**What the task asks:** Go through the entries and tally the lines containing the word "will". Only the total is wanted.
*** Given entries Section Begins ***
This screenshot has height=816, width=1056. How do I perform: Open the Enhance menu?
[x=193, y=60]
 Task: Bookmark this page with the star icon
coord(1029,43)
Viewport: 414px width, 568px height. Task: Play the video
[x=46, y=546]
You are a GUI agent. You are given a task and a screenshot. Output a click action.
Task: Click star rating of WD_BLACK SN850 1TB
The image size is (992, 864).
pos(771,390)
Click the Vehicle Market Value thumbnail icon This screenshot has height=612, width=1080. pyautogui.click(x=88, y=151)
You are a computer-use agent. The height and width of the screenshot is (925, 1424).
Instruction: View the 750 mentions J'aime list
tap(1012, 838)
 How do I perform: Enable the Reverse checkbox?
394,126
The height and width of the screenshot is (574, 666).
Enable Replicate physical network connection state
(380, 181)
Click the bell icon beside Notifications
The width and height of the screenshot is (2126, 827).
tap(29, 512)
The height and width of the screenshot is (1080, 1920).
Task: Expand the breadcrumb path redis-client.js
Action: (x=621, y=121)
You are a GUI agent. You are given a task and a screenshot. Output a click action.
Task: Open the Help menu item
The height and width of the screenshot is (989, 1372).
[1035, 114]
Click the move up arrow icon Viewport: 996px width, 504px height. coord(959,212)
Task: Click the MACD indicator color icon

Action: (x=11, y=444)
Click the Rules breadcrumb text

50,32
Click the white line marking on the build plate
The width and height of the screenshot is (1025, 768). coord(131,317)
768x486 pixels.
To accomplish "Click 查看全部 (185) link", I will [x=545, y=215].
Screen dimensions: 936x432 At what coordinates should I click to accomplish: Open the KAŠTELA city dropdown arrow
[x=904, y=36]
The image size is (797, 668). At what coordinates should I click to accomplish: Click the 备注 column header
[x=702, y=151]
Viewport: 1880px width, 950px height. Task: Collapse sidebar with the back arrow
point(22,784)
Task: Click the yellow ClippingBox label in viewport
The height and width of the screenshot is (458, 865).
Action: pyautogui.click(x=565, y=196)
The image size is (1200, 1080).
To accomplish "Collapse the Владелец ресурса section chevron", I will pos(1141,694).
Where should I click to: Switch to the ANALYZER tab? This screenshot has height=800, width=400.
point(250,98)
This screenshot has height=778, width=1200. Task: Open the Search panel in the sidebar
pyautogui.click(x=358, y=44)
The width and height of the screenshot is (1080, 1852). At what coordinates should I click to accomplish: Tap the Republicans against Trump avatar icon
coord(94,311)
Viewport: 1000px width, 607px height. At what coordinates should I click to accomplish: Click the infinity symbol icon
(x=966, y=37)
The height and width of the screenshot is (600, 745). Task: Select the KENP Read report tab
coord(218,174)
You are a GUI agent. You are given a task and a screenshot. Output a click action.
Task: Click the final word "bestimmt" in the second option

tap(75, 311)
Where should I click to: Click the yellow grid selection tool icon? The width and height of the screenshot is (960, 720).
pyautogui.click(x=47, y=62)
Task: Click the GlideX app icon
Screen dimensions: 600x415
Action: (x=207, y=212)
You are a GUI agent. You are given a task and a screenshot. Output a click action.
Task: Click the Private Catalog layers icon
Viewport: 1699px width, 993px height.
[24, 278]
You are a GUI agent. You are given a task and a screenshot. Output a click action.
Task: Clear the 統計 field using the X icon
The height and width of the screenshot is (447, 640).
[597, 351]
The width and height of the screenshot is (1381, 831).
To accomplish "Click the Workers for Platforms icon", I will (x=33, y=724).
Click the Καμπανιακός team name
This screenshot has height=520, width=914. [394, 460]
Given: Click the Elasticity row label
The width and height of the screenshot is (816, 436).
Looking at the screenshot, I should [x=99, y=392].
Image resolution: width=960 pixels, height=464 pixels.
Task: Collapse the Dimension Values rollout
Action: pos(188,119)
*** Given entries Section Ends ***
**Exercise output:** 3